Luis Cazares SSC Guru Points: 183706 More actions · Answer 12

These articles with real life examples are great to help people get rid of cursors and change the mentalities.

I just wanted to make 2 comments:

For sample data, create a table (even a temp table) to prevent repeating the creation of sample data each time to concentrate in the real solution. This will also help define the correct data types.

CREATE TABLE MYTABLE(

ID int,

ORDER_ID char(6),

CODE char(2),

ORDER_DATE date

);

INSERT INTO MYTABLE

VALUES

(1, 'ORDER1', 'DS', '20151001'),

(2, 'ORDER2', 'DS', '20151001'),

(5, 'ORDER2', 'DS', '20151002'),

(3, 'ORDER3', 'DS', '20151001'),

(6, 'ORDER3', 'AG', '20151002'),

(8, 'ORDER3', 'AG', '20151003'),

(4, 'ORDER4', 'DS', '20151001'),

(7, 'ORDER4', 'AG', '20151002'),

(9, 'ORDER4', 'DS', '20151003');

Second, I found that there might be an alternative that can give a simpler plan. I'm not sure if that means better performance, but it usually helps. The secret is to reuse your windows as much as possible.
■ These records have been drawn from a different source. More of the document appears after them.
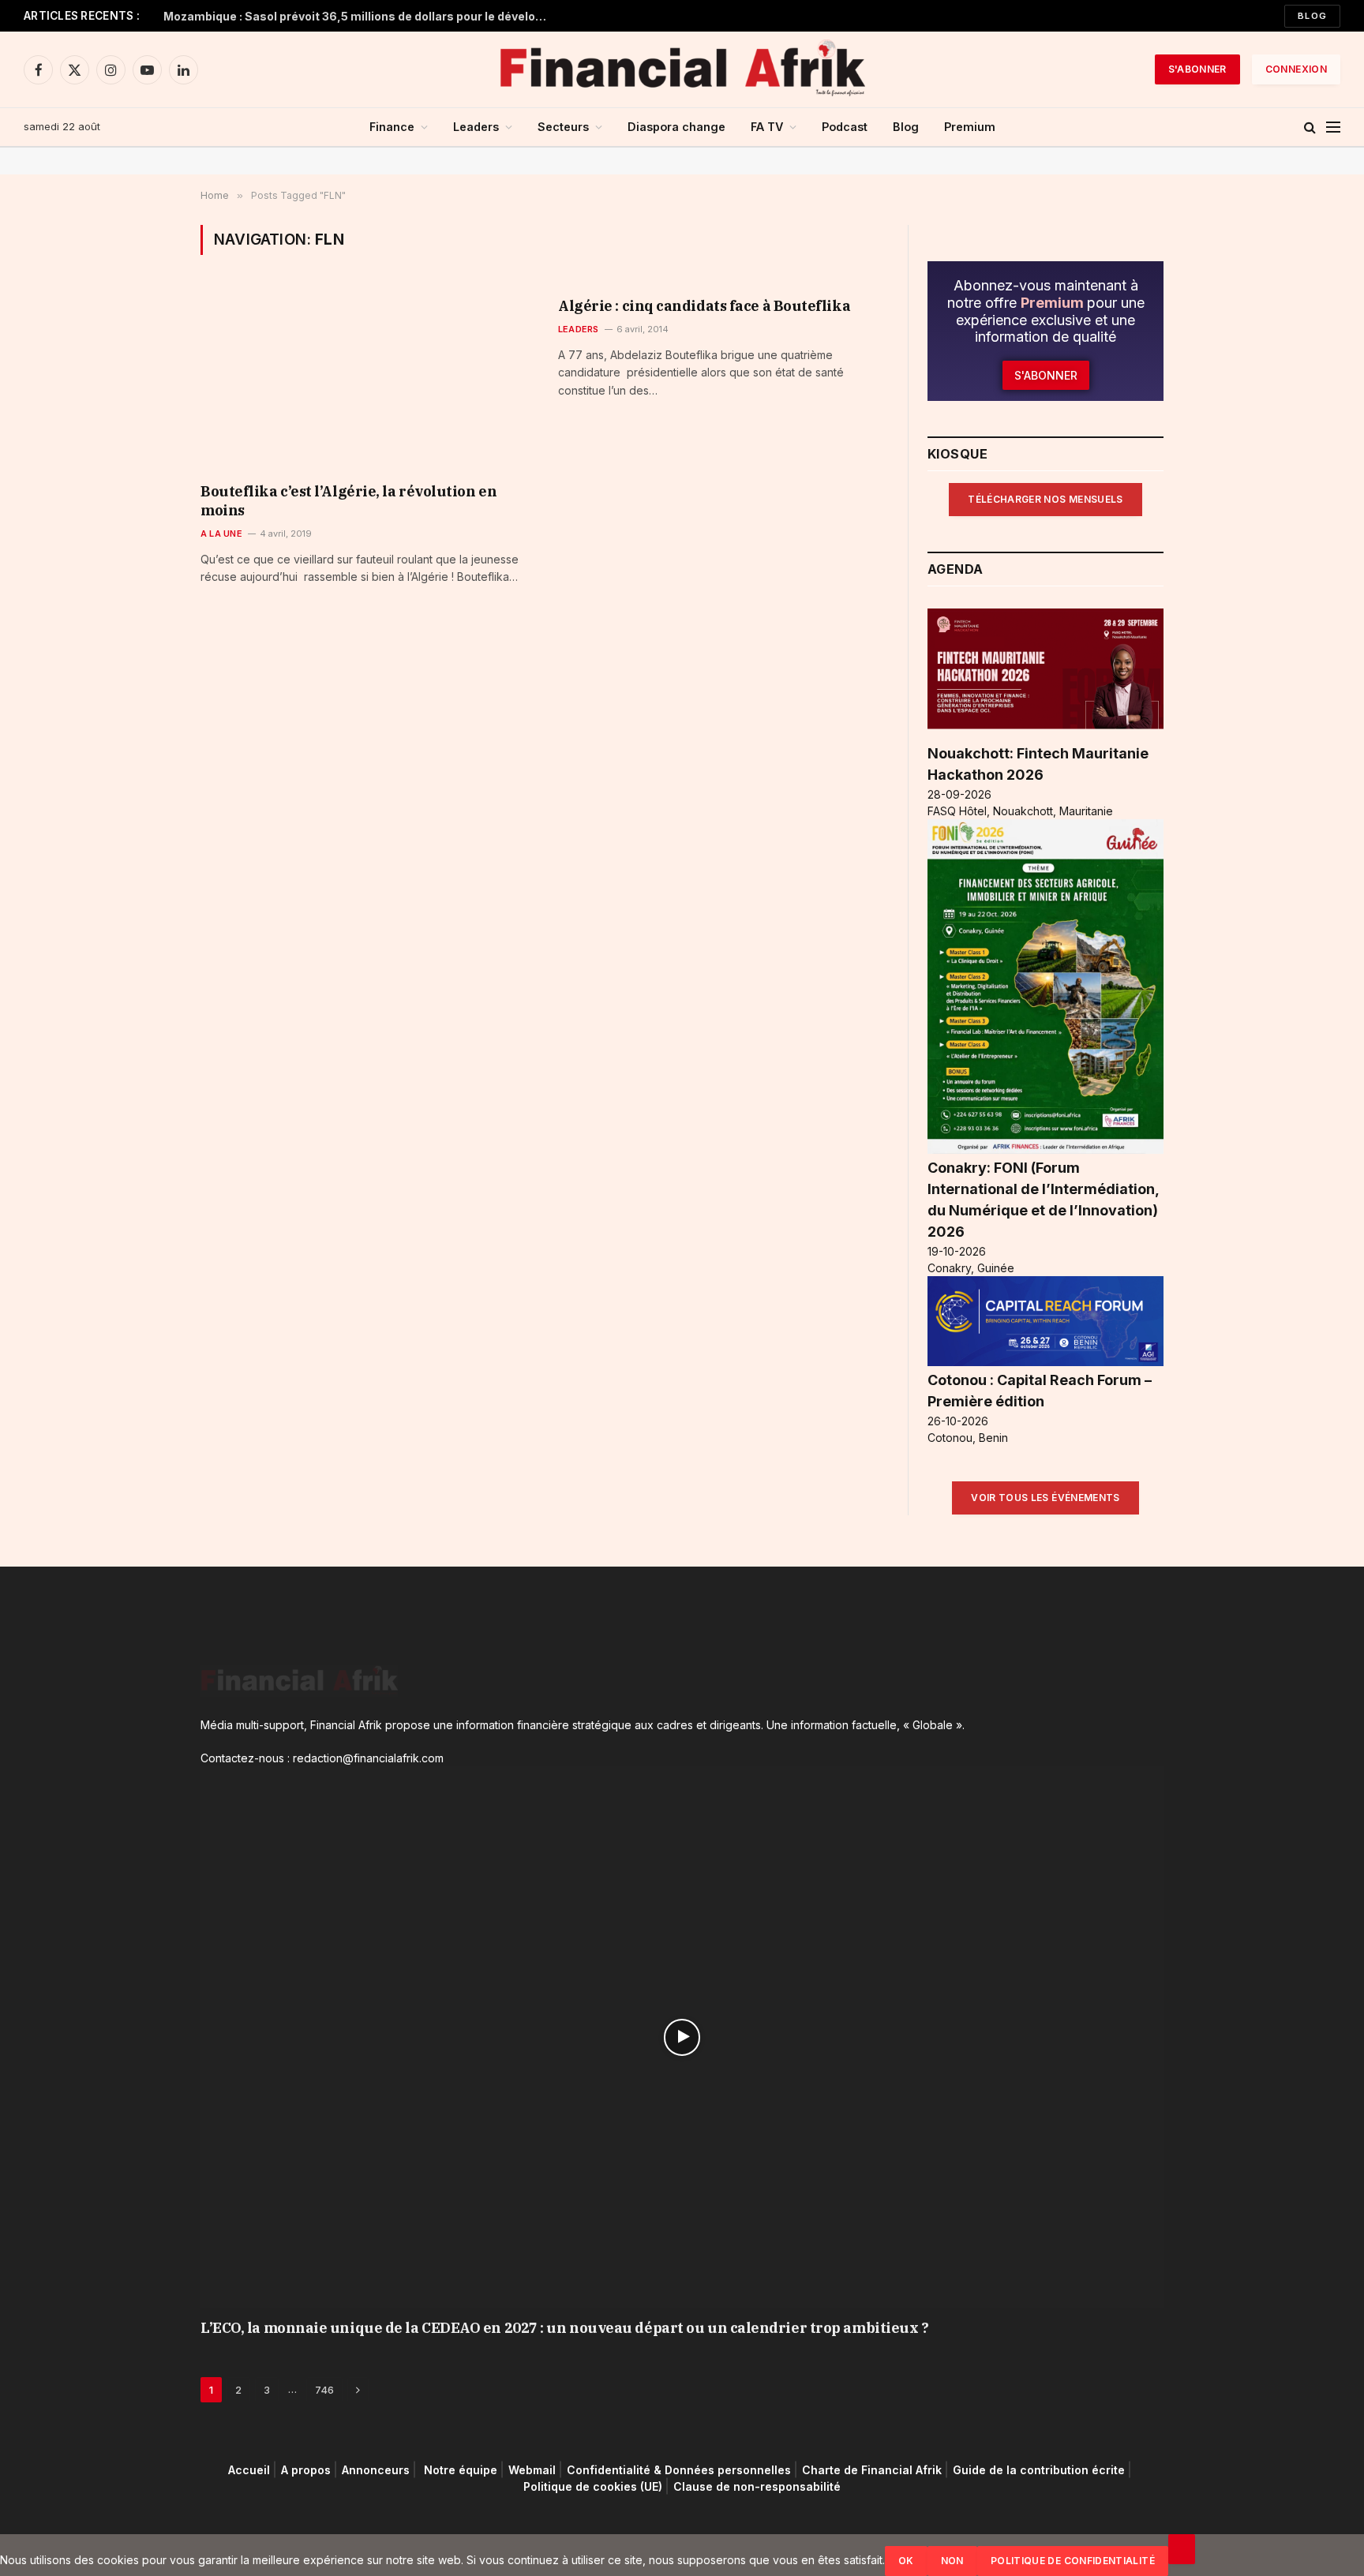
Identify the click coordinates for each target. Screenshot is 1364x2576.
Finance (391, 126)
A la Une (221, 533)
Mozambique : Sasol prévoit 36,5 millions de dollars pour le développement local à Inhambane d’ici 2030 (360, 16)
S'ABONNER (1197, 69)
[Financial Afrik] (682, 69)
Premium (969, 126)
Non (952, 2561)
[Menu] (1333, 127)
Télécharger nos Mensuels (1045, 499)
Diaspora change (676, 126)
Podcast (844, 126)
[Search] (1310, 127)
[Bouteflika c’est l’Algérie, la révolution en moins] (365, 378)
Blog (1312, 15)
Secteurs (563, 126)
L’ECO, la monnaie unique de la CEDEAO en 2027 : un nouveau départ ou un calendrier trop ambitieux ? (564, 2328)
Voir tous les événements (1045, 1497)
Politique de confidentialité (1073, 2561)
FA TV (767, 126)
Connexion (1296, 69)
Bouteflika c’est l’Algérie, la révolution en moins (348, 500)
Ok (906, 2561)
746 (324, 2389)
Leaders (476, 126)
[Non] (1181, 2549)
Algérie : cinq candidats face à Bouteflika (704, 306)
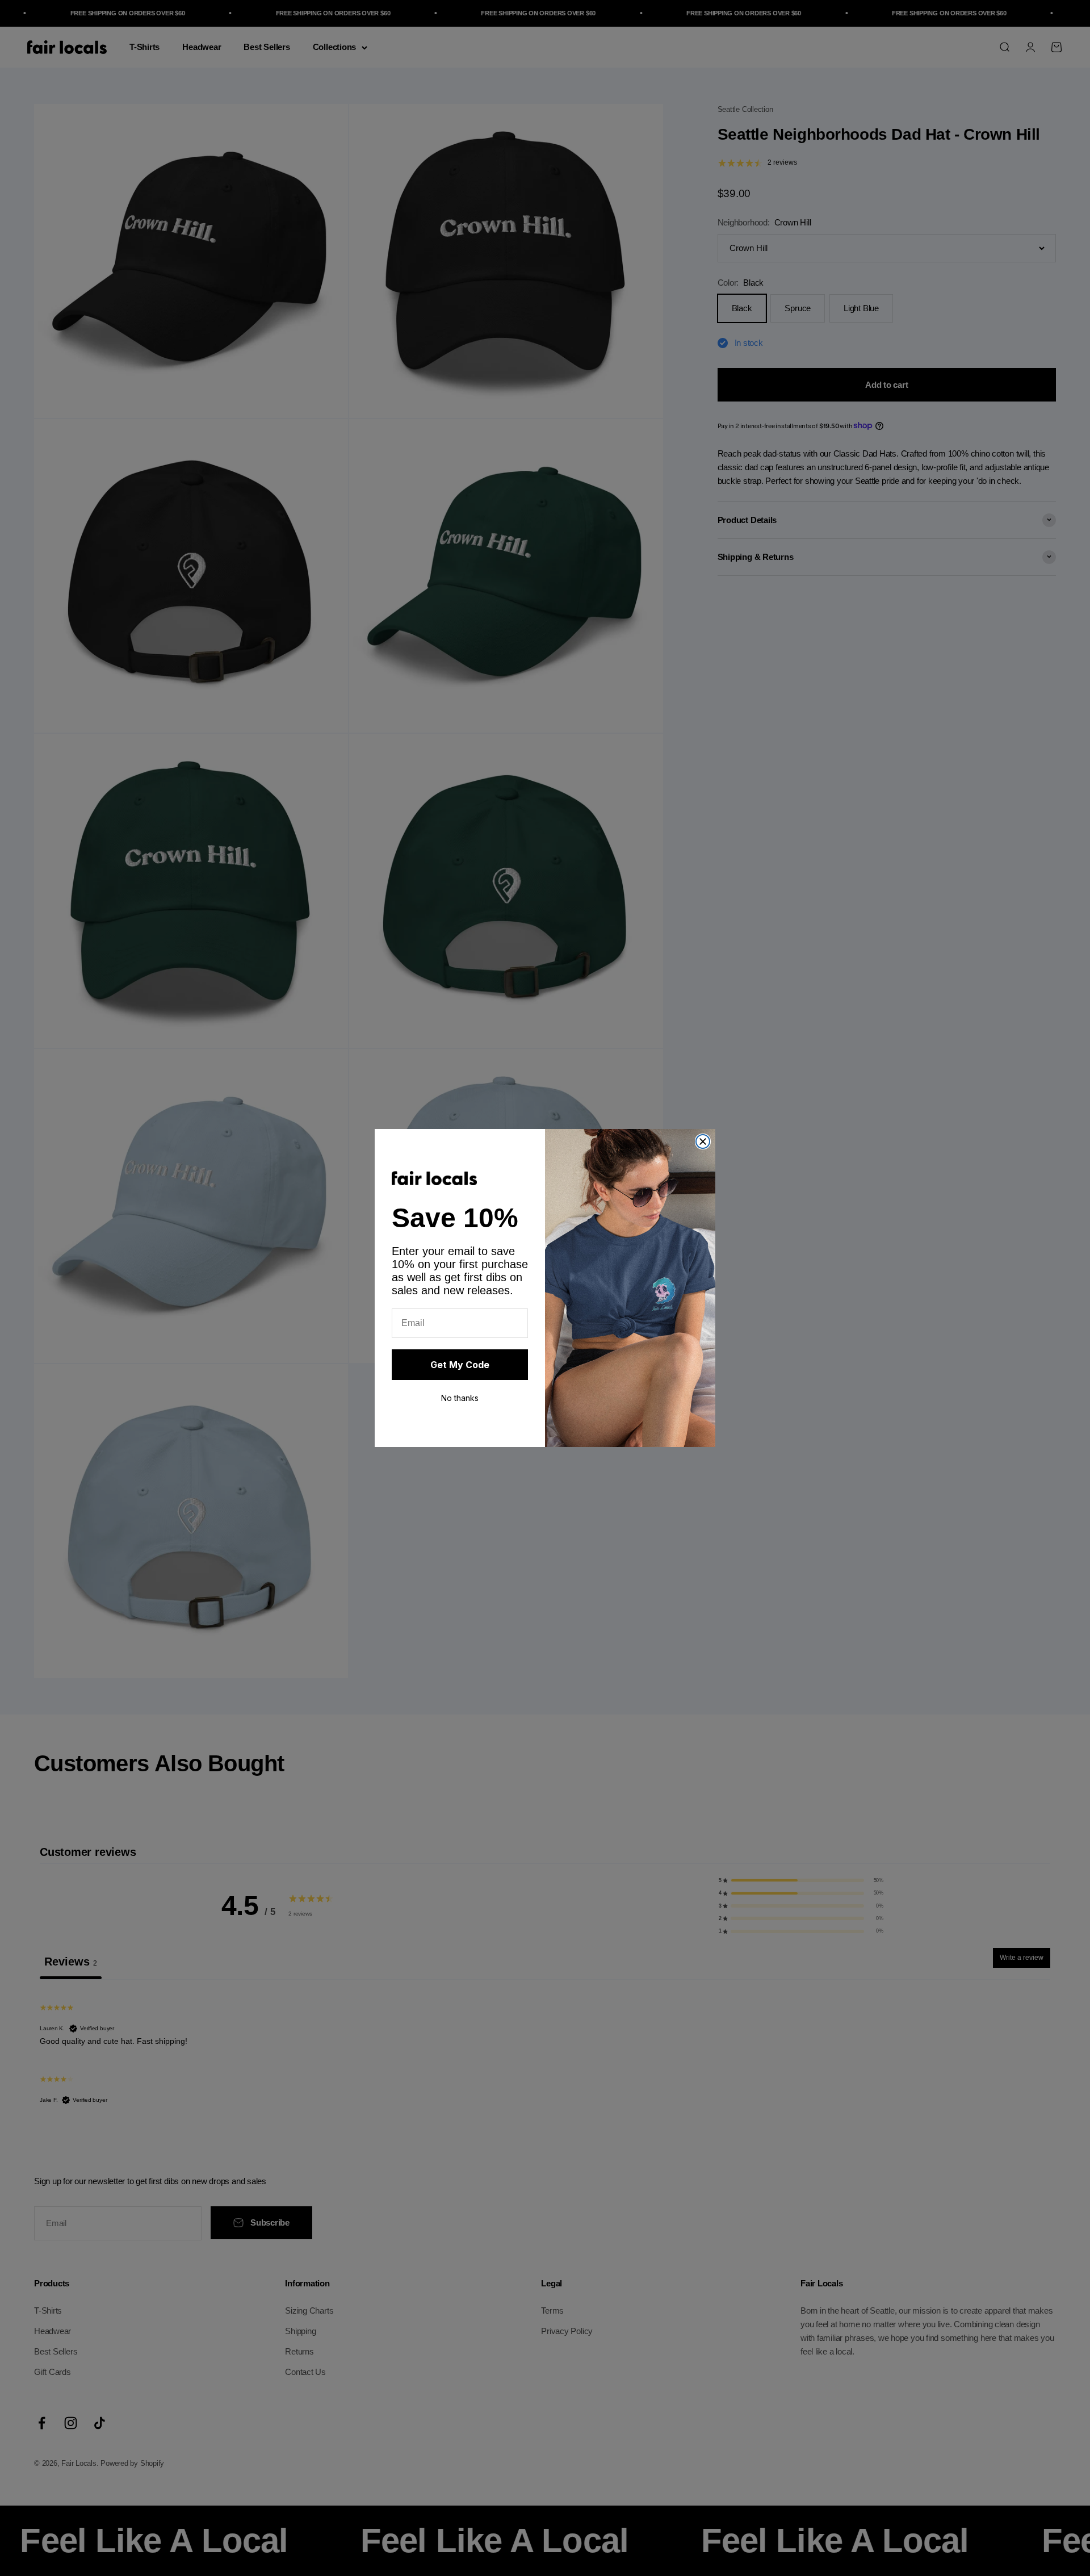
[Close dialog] (703, 1141)
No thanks (460, 1398)
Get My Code (459, 1364)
WITH cteGET_MAX_DATE_AND_CODE

AS (

SELECT

H1.ID,

H1.ORDER_ID,

H1.CODE,

H1.ORDER_DATE,

ROW_NUMBER() --Identify the latest row for each ORDER

OVER (PARTITION BY ORDER_ID ORDER BY ORDER_DATE DESC) AS ROW_NUM,

LEAD(H1.CODE,1) --Get the code 1 row before the current row.

OVER (PARTITION BY ORDER_ID

ORDER BY ORDER_DATE DESC) AS PREVIOUS_CODE

FROM MYTABLE H1

)

SELECT

ID, ORDER_ID, CODE, PREVIOUS_CODE, ORDER_DATE

FROM cteGET_MAX_DATE_AND_CODE

WHERE

ROW_NUM = 1

AND CODE != PREVIOUS_CODE

AND PREVIOUS_CODE IS NOT NULL;

Luis C.
General Disclaimer:
Are you seriously taking the advice and code from someone from the internet without testing it? Do you at least understand it? Or can it easily kill your server?

How to post data/code on a forum to get the best help: Option 1 / Option 2

AdamE SSC Enthusiast Points: 131 More actions · Answer 13

Agreed, always look to use new features.

We have a couple of old 2008R2 servers and are sometimes forced to go old school on a few queries, hence my post.

I'd be interested in the analysis of the execution plans if someone wants to step up?

j-1064772 SSCertifiable Points: 5316 More actions · Answer 14

The execution plans do not tell the whole story. I have seen some cases by Gila Monster where the execution was simplified but the load on the server was not improved (roughly same execution time.